RECORDS SHOWN
* * *

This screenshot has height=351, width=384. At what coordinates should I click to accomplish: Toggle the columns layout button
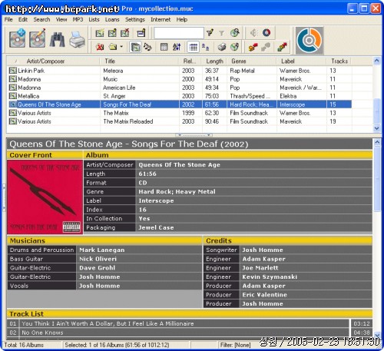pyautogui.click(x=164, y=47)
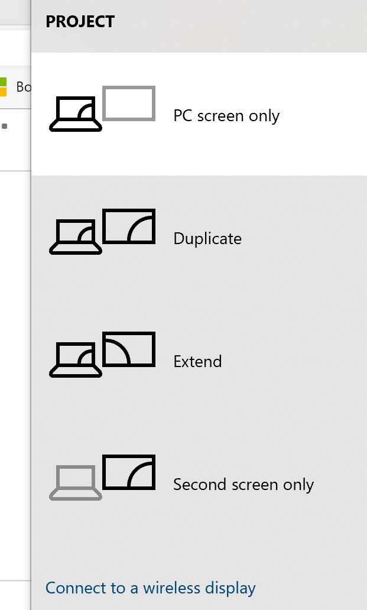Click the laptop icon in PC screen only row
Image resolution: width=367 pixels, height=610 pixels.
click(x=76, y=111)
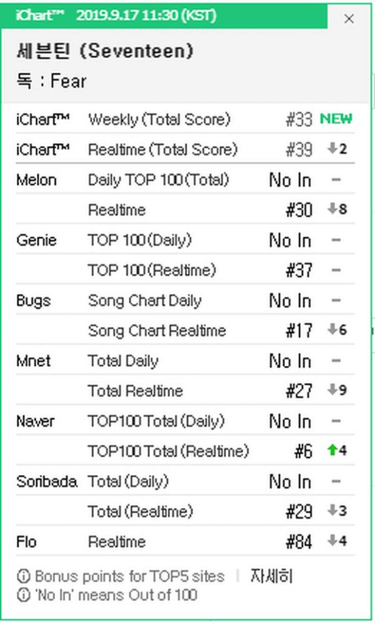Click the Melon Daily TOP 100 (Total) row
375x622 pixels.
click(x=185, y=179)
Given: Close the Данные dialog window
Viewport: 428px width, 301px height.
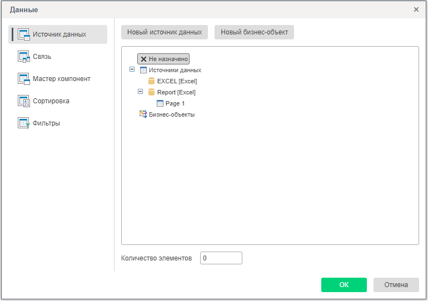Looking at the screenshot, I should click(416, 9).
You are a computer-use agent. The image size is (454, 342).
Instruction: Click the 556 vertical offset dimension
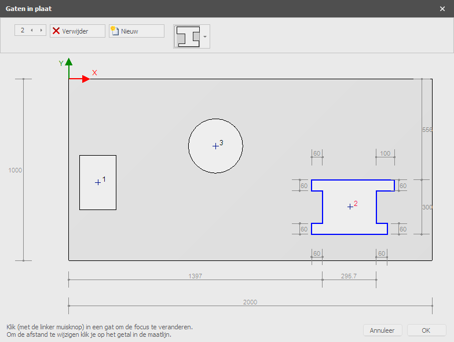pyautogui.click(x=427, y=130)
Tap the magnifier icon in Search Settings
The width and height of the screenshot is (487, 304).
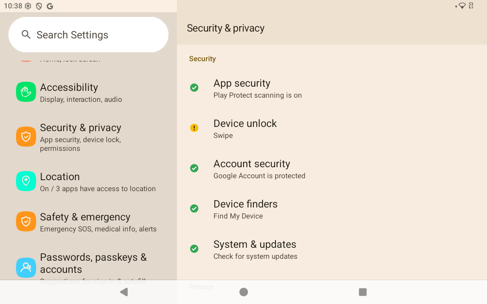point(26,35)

* * *

WHAT TO PRODUCE
The output must match, line for line, the span from the line containing "Instruction: Click the" through the end of the data, with the pictures removed.

RESPONSE
Instruction: Click the 556 vertical offset dimension
pyautogui.click(x=427, y=130)
Tap the magnifier icon in Search Settings
The width and height of the screenshot is (487, 304).
point(26,35)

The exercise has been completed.